Le bien-être animal ? Non monnayable…
Certains éleveurs reconnaissent aussi devoir, légalement et éthiquement, investir pour le bien-être animal. Là encore, les solutions ‘hype’ abondent : tapis drainant, auto-nettoyant avec chauffage ( !), « logettes » individuelles avec marche pour l’alimentation, robots-brosses, etc. « Nous avons bien conscience qu’il faut investir là aussi », nous confie l’un d’eux. « Mais c’est sans retour sur investissement. ». Comprenons : des investissements « cadeaux » qui ne rapportent rien… En revanche, pour des raisons de confort, les robots pour la traite, malgré un coût élevé, séduisent les jeunes éleveurs – y compris pour les cheptels caprins. Mais, confirmation nous a été donnée : le marché est trop de « niche » :
6 000 éleveurs de chèvres seulement en France, cela ne justifie pas (pas encore ?) qu’un industriel comme DeLaval adapte ses robots pour vaches laitières aux chèvres. Raté !

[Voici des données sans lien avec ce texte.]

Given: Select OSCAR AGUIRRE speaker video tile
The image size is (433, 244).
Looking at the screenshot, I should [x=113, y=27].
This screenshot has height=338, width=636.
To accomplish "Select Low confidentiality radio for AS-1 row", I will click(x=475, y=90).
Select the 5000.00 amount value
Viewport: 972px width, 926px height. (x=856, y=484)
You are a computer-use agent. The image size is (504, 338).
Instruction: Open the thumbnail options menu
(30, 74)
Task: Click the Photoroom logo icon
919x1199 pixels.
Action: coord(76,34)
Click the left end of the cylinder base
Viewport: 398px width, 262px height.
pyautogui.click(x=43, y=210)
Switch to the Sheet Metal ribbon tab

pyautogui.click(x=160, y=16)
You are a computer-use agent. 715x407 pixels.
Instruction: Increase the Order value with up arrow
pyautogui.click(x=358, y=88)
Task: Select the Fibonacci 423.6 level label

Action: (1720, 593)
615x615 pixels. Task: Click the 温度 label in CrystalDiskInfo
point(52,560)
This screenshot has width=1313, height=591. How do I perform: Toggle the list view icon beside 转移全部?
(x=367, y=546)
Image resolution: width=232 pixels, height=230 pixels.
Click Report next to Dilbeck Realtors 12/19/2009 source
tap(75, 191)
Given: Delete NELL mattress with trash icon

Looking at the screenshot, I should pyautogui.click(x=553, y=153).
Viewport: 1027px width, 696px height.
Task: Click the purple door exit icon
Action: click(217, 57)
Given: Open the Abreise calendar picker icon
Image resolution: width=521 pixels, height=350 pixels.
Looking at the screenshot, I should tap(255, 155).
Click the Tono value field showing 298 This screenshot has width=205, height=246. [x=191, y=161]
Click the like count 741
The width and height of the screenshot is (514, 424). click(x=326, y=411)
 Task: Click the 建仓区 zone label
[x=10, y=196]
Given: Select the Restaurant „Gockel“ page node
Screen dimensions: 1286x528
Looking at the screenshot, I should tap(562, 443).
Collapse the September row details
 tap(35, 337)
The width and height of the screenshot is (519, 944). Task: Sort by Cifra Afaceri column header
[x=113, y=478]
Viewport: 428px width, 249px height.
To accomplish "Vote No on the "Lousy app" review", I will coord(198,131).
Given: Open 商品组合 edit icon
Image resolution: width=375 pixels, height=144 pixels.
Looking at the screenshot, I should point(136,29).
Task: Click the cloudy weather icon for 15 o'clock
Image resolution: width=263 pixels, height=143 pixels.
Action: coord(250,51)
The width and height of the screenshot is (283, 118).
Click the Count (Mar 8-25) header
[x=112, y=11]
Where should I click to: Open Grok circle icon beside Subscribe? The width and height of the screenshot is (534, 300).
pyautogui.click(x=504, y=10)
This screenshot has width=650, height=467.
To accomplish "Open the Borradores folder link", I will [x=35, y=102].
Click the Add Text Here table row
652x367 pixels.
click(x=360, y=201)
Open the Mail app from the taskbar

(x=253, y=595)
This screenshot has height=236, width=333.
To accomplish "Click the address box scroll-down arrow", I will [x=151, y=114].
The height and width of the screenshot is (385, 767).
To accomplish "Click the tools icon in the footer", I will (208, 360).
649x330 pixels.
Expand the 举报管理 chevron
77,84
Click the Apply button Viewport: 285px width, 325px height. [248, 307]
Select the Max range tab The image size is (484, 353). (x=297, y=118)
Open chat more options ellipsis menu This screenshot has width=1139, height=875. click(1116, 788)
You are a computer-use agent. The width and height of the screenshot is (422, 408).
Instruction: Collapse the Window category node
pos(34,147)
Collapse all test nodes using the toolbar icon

La manne du captage de CO2 revient-elle ?
Enfin, lors de cette 60ème édition du Salon de la Porte de Versailles, une statistique a fait mouche : d’ici à 2026, 50% des petites exploitations devraient voir leur patron partir en retraite. Les instances professionnelles se réveillent : c’est une occasion historique d’accélérer la transition écologique.
Précisément, le Salon a fait étalage, notamment sur l’espace des start-up « Ferme digitale », d’une moisson de technologies et de prestations de décarbonation. Citons Carbon Farmers (Paris, Station F) qui propose de structurer des filières en valorisant la tonne de C02 ; ou MyEasy Farm (Reims), experte en cartographie de rendement et de modulation à partir de photo-réflectance ou photo-thermie, permettant d’ajuster les dosages (engrais, irrigation…) à 10 mètres près. Ajoutons l’outil de surveillance des silos (prévenant la germination des grains) développé par Javelot (Lille-Wasquehal, Felix Bonduelle et Vindicien Delcourt) ; et la start-up nantaise Weenat qui a conçu une IA pour le suivi de température, la pluviométrie, les maladies des plantes, etc.. Enfin, à Rouen, SysFarm délivre des crédits CO2, avec une valorisation globale des exploitations s’échelonnant entre 40 et 100 euros, par hectare, par an (sur la base du prix « standard » actuel de 45€ la tonne de CO2).
Alors, outre la production d’énergie photovoltaïque et la méthanisation, pourquoi ne pas tenter d’arrondir les fins de mois, vertueusement.